Angesichts des "Megabrüllers" Lions-Krefis kann sich ja mal ein paar grundsätzlichere Gedanken machen.


Angesichts der "Dinge" die hier wieder mal abgegangen sind, kann man sowas als Eishockeyfan(was wir ja letztendlich allesind) absolut nachvollziehen (gleich welcher Colour), aber das ist wieder mal unser "home-made" Problem...

Zur "Arenen" Problematik:

Deine "Ängste" kann ich nachvollziehen. Selbst bei den Laiens "geht nichts mehr ohne neue Halle". Wenn ich schon so was höre....

Ich habe Köln, Nürnberg,Obertshausen und Hannover gesehen (Wobei ich anerkennen muss, das diese Arena in HN die Eishockeytechnisch beste ist).

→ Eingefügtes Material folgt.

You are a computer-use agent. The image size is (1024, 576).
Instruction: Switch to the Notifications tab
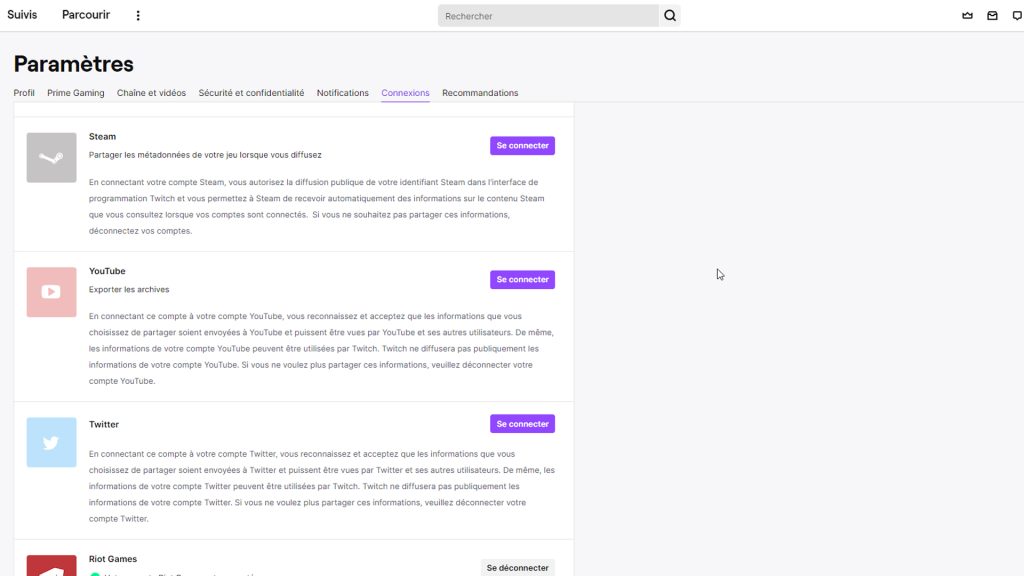pos(342,92)
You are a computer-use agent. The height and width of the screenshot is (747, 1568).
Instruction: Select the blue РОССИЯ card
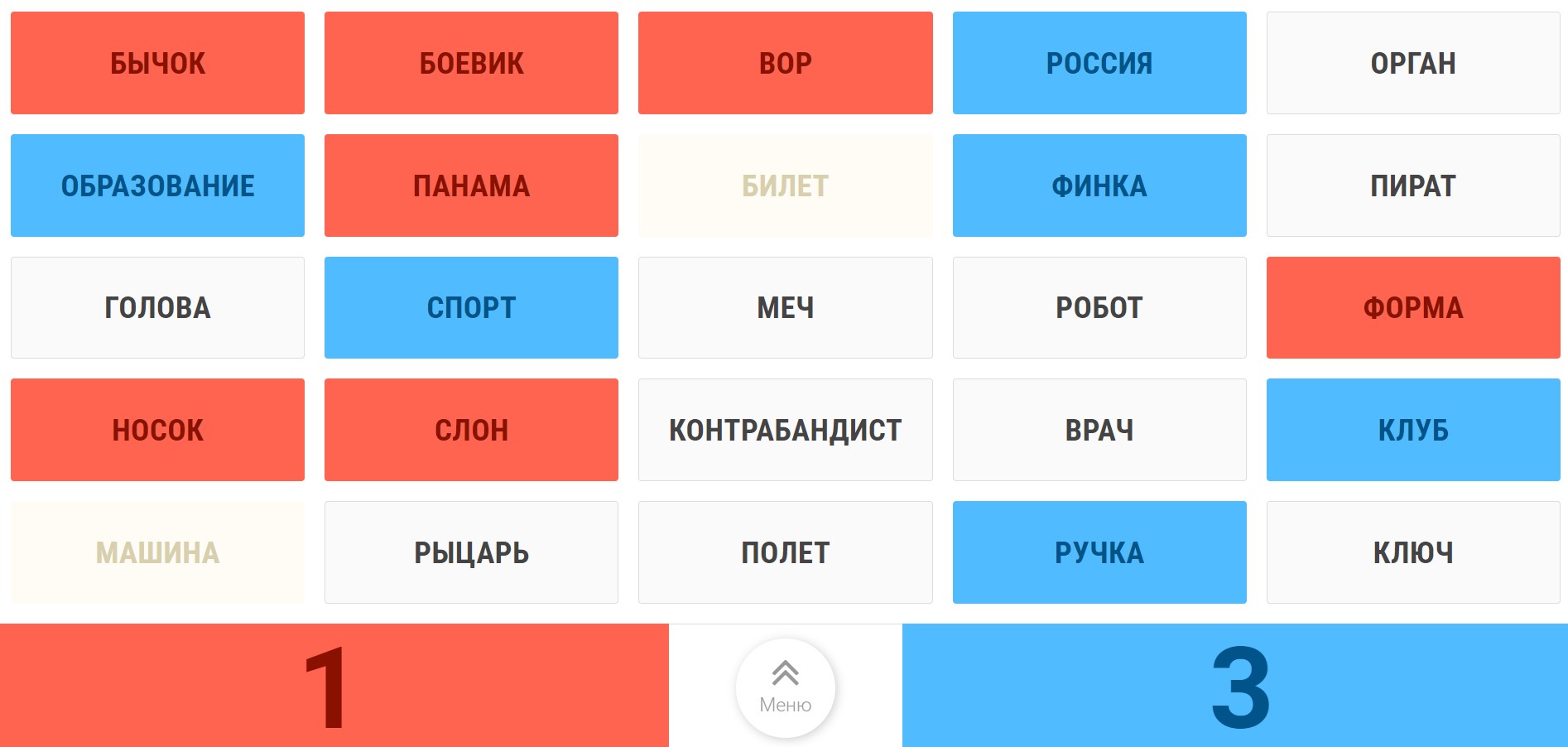pos(1099,62)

Ich habe ausser bei der WM 2001 in keiner Arena Stimmung in dem Sinne erlebt, wie "wir" sie gewohnt sind.

Die DEL mainstreamt das Eishockey dermassen (siehe Strafzeiten etc. etc.), sodas ich mit dieser Saison meinen Abschied als "aktiver" Fan nehmen werde. Das hat alles mit Eishockey wie ich es kennen gelernt habe nichts mehr gemein (und da zählen u.a. massiv die Huskies, solche Typen wie Millen, Barrie, Millar, Johnston etc. etc. dazu!!).

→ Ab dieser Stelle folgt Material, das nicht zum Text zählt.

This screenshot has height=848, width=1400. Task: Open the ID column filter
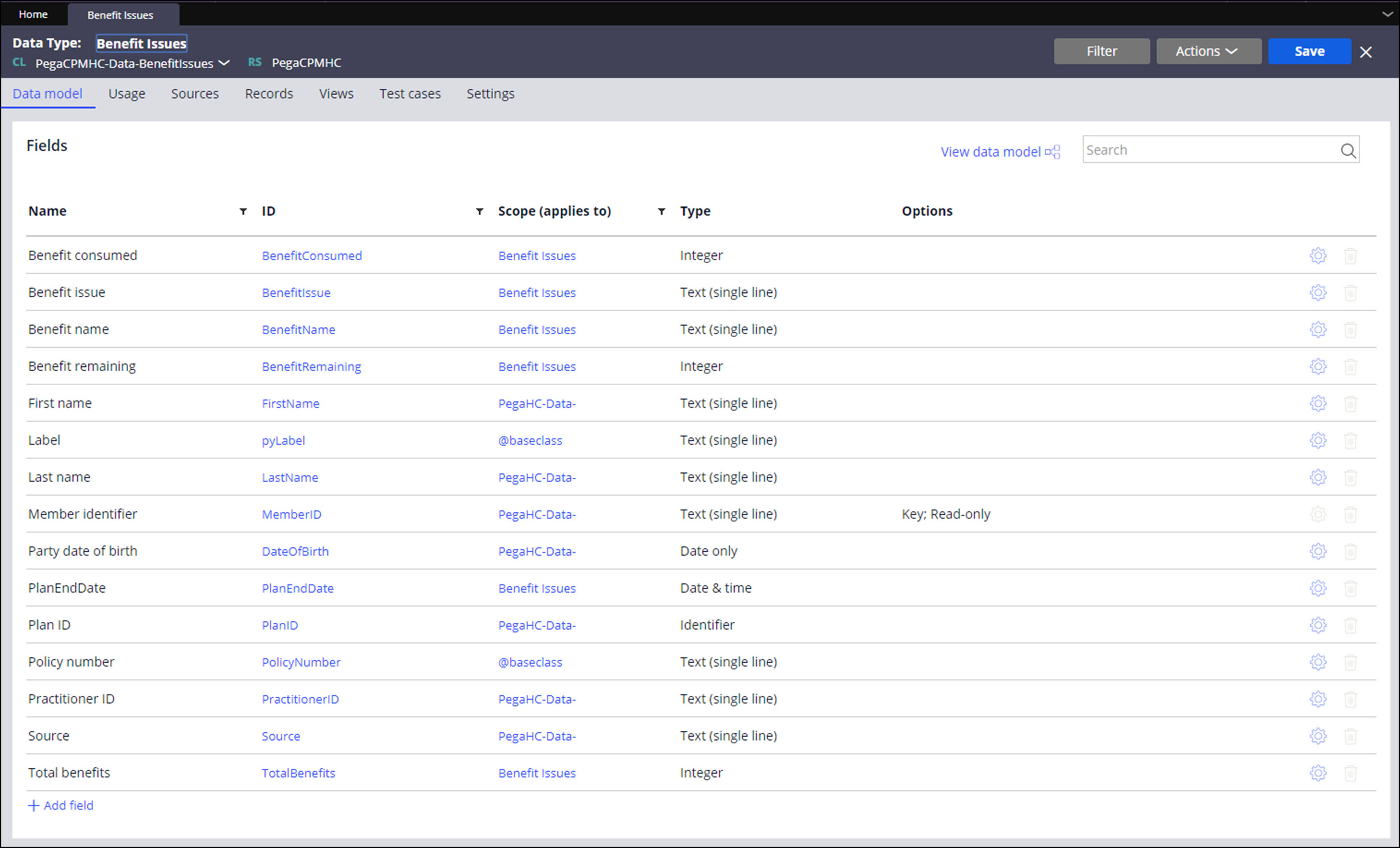click(480, 212)
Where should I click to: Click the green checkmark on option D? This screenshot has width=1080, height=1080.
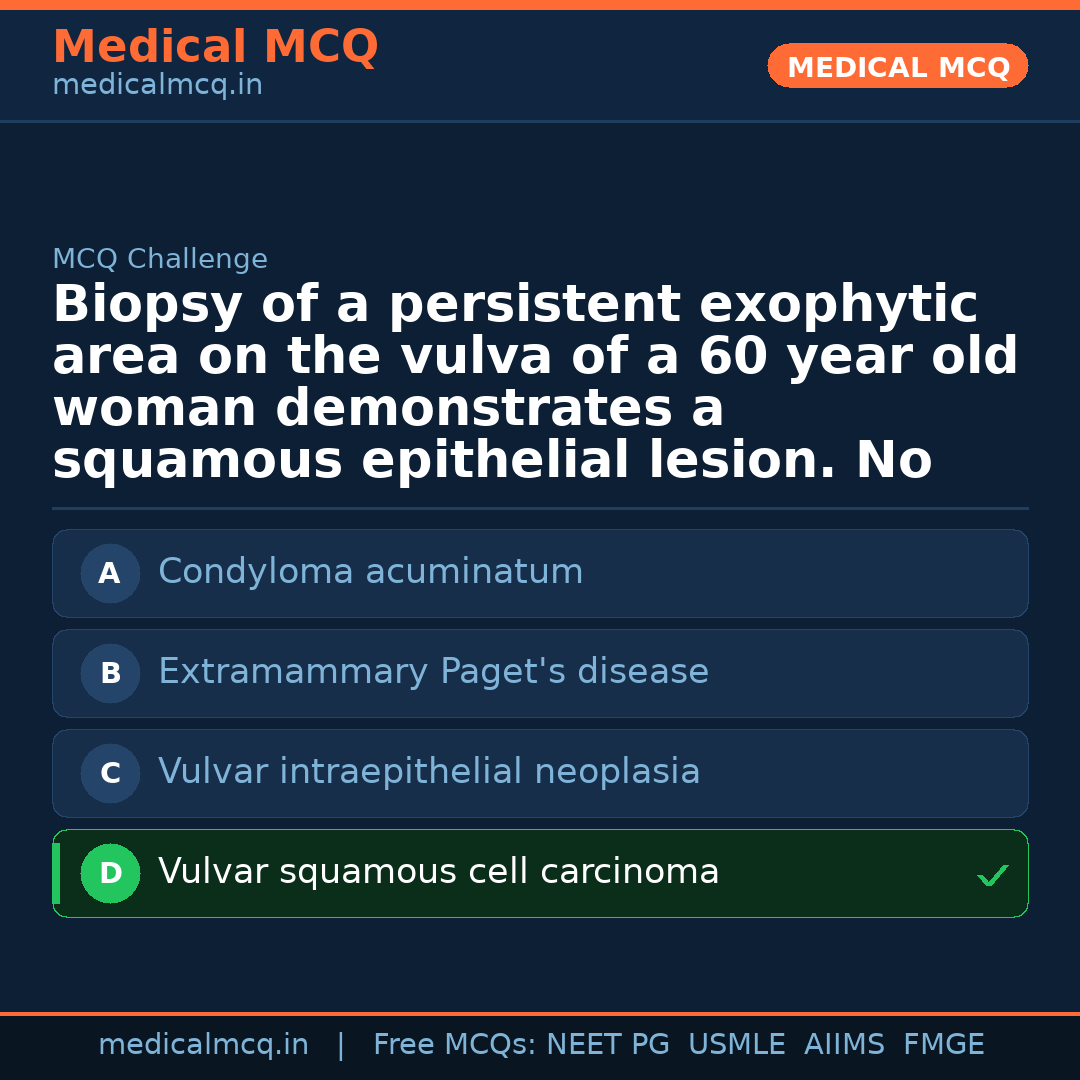992,876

Dieses "Ami-Arena" Feeling ist nicht für Dino´s wie ich es halt nun mal bin. Ich möchte gerne bei -15 Grad im Bauchenberg Stadion in Schwenningen stehen und mir trotz 5 Pullovern den Arsch abfrieren, die Mannheimer "Scheune" bei - 10 Grad "überleben", Krefeld´s volle Hütte (inkl. Trommler) "voll" mitbekommen, eingequetscht in Kassels "Gäste" Block sein, den Wellblechpalast "zittern" hören.

Aber glaubt mir...dies ist der falsche Weg !

Ich sehe leestehende Bauruinen (wie in Obertshausen) vor mir, die für ein paar mickrike Konzerte extra angeheizt werden müssen.

Ich sehe leere Arenen vor mir, wo junge, dynamische Marketing Strategen wochenlang sich an den Fingernägeln kauen, weil sie nicht wissen was sie falsch gemacht haben.

Ich sehe eine total hilflose DEL, deren Vorstand (dem u.a. "unser" gestreamlinter Hr. Schröder angehört) sich ineinander verkracht.

Ich sehe (durch diese, m.E. schwachsinnige, Ausländerbegrenzung) einen Absturz des Deutschen Eishockeys (Spieler 3. Grades werden zu Milllionären).

Wir sind die Fans !

Ich stell mich nicht in einen "Stehblock" der li. + re. abgegrenzt ist(Muuuuhh), um dann einem animierten Disney Handschuh auf einem Sony-Würfel zuzuklatschen....Nein Danke.


Habe fertig !


bethmännchen

P.S.:
Wer issen von denen die ich kenne am 27.12. in unserer Sauna???